Source extract ::
☆ ☆ ☆ ☆ ☆
Sharon era comes to symbolic end in Israel
JERUSALEM, Apr 11 (Reuters) Ariel Sharon's tenure as Israel's prime minister came to a symbolic end today at a cabinet meeting that formally designated Ehud Olmert to replace the comatose stroke victim.
Under Israeli law, Sharon will be categorised as permanently incapacitated and unable to serve as prime minister on Friday, 100 days after suffering his stroke.
Olmert, deputy prime minister when Sharon fell ill in January, was named interim prime minister at the time.
At a special session, the cabinet voted unanimously to designate Olmert acting prime minister, an appointment which Cabinet Secretary Yisrael Maimon said would take effect on Friday. The title change will not alter his powers of office.
''It is a difficult and sad day for all of us,'' Maimon said during a portion of the meeting that was open to the media. ''We never thought this moment would arrive.'' As leader of the centrist Kadima party that Sharon founded last November, Olmert is trying to form a coalition government following Israel's March 28 parliamentary election. Kadima came in first place in the ballot.
Olmert, 60, will become prime minister in his own right once the government he hopes to put together is sworn in.
☆ ☆ ☆ ☆ ☆
Dataset records ::
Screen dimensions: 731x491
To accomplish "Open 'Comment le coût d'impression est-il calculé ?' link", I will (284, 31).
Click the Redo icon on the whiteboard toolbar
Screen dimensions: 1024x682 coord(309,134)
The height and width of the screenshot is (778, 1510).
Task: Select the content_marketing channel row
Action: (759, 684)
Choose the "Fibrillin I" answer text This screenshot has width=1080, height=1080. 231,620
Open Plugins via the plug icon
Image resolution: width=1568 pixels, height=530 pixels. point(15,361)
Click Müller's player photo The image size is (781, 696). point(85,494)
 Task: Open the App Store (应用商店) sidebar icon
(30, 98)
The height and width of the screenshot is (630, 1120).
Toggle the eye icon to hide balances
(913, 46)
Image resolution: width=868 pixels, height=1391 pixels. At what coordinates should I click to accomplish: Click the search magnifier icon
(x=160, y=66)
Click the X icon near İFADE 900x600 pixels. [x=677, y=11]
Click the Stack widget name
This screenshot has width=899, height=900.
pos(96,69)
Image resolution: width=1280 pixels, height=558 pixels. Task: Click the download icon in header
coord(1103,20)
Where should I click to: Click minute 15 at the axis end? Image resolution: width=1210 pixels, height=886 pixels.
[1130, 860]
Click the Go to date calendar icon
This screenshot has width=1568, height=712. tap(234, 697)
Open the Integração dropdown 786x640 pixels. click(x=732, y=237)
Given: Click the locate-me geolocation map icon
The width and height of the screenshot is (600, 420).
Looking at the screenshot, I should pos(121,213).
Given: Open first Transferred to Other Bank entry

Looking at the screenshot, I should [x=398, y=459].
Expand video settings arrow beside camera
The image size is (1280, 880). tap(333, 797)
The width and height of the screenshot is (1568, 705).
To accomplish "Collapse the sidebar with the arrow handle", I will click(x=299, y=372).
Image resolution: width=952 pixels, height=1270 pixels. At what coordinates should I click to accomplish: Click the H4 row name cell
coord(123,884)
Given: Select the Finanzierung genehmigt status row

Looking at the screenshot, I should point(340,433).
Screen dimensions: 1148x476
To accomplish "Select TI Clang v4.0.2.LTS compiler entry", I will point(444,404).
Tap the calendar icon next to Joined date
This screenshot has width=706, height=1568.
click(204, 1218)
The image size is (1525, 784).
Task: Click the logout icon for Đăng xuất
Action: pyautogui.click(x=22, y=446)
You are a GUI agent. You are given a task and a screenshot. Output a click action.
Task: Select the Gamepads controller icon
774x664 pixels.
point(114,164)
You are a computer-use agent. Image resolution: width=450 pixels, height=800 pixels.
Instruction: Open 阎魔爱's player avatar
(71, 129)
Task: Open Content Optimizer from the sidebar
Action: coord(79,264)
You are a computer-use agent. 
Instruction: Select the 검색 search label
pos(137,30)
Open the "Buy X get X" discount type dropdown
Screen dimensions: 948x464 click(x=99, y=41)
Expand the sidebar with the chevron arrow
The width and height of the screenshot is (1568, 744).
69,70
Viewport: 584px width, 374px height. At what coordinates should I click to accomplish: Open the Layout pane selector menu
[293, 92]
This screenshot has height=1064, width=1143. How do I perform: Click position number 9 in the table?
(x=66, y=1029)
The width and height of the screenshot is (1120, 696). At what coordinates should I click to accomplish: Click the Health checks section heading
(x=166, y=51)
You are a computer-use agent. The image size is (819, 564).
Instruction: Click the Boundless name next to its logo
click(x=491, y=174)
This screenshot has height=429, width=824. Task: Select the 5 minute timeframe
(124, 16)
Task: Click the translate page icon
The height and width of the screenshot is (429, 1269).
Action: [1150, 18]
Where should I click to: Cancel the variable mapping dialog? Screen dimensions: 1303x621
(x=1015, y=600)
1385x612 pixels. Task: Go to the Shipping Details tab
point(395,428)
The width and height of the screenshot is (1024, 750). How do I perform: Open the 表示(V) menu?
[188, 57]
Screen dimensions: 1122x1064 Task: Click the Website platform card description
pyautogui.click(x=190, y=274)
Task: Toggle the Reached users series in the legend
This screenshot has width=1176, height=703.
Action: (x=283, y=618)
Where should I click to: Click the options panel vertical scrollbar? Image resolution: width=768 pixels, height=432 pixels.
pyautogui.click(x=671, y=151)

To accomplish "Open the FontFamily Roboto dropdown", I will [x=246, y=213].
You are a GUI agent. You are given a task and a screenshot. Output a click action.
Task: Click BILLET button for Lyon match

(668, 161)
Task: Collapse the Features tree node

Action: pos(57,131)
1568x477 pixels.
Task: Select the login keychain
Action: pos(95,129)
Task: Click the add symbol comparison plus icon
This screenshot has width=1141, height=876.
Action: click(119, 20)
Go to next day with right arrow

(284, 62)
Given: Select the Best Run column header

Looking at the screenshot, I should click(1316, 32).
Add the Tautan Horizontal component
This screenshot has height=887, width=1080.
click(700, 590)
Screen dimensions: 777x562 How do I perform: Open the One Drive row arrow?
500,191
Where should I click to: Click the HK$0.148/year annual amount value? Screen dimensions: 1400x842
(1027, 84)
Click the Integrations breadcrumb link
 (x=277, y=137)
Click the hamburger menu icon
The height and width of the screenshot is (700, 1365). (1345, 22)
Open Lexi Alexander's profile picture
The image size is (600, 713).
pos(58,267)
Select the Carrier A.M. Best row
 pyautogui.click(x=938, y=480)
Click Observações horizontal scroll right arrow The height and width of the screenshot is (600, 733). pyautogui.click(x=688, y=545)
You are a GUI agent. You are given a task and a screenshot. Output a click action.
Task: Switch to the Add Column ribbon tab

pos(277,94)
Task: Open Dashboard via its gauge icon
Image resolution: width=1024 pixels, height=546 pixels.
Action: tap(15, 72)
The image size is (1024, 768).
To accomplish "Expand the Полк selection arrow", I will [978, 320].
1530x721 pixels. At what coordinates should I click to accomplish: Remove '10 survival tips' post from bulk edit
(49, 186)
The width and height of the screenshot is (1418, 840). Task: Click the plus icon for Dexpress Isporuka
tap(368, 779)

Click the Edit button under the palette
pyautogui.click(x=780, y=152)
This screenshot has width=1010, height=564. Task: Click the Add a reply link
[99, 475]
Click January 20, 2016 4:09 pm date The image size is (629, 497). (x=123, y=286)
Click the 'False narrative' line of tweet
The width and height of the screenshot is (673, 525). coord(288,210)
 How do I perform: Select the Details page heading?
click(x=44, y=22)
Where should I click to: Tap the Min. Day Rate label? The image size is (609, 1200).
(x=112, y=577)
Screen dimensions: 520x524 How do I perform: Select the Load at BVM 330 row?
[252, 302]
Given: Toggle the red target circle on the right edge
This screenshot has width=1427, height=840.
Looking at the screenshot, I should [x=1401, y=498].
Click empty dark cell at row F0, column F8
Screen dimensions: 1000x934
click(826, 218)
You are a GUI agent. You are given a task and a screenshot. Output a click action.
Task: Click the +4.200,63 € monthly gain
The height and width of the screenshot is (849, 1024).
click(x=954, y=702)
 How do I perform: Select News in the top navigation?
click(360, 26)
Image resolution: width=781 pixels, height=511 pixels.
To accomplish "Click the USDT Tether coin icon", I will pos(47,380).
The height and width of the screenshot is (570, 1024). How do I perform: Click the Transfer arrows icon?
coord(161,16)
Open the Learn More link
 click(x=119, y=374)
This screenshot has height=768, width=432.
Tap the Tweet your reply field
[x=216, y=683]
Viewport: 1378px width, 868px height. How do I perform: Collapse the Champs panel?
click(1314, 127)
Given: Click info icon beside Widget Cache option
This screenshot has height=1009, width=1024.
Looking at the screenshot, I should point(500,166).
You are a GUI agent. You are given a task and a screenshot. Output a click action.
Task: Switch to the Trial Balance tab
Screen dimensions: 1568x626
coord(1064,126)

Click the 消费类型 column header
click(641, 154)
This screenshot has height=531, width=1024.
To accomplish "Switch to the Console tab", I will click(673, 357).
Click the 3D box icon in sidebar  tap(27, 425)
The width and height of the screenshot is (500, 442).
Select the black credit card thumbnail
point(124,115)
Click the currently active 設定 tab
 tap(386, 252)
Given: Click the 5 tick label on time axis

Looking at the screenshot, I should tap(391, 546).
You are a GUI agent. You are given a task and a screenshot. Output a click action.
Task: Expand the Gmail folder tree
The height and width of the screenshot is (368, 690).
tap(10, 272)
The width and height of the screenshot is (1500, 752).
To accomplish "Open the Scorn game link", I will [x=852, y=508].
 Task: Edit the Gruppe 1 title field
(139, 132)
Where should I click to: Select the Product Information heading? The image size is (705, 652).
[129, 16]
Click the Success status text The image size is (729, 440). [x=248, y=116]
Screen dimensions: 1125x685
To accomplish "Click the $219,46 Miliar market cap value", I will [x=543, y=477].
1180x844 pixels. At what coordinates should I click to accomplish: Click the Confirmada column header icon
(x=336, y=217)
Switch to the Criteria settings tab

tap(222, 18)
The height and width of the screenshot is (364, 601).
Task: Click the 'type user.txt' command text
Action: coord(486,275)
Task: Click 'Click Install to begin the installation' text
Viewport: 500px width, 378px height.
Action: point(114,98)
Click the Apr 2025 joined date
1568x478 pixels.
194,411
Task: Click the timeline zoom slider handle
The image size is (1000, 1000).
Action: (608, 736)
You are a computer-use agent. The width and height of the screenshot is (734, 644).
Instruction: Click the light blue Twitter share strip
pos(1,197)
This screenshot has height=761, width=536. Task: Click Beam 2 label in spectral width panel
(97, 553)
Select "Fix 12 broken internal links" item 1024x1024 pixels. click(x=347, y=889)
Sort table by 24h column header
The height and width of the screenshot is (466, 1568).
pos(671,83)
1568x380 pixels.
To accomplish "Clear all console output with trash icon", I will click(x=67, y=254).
☆ ☆ ☆ ☆ ☆
Requirement 1 ::
Reproduce the part of the news report on the end of Sharon's tenure, starting with "At a special" and going on through "powers of office.".
Requirement 2 ::
Resume the news report on the end of Sharon's tenure and continue it from the point where it stops.
The records above come from a source other than the news report.

Task result 1 ::
At a special session, the cabinet voted unanimously to designate Olmert acting prime minister, an appointment which Cabinet Secretary Yisrael Maimon said would take effect on Friday. The title change will not alter his powers of office.

Task result 2 ::
''I very much hope that today's decision will be in effect for just a short period,'' Olmert told the cabinet. ''I hope ... we will be able to bring a new government to parliament for approval as quickly as possible.'' Olmert has pledged to set Israel's borders with or without Palestinian agreement, through evacuation of isolated Jewish settlements in the occupied West Bank and the strengthening of major settler blocs in the territory.
Sharon, 78, never regained consciousness after his brain haemorrhage. The former general is expected to be moved soon to a long-term care facility, or back home to his ranch in southern Israel under medical supervision.
For decades, Sharon was a key figure in shaping the Middle East.
Long seen as an archetypal hawk, he was first elected prime minister in 2001. In his second term, Sharon made an about-face, pulling Israeli settlers and soldiers out of the occupied Gaza Strip last year.
The dramatic move, marking the first time Israel has dismantled settlements on land Palestinians want for a state, stirred a far-right revolt in his Likud party, leading him to form Kadima.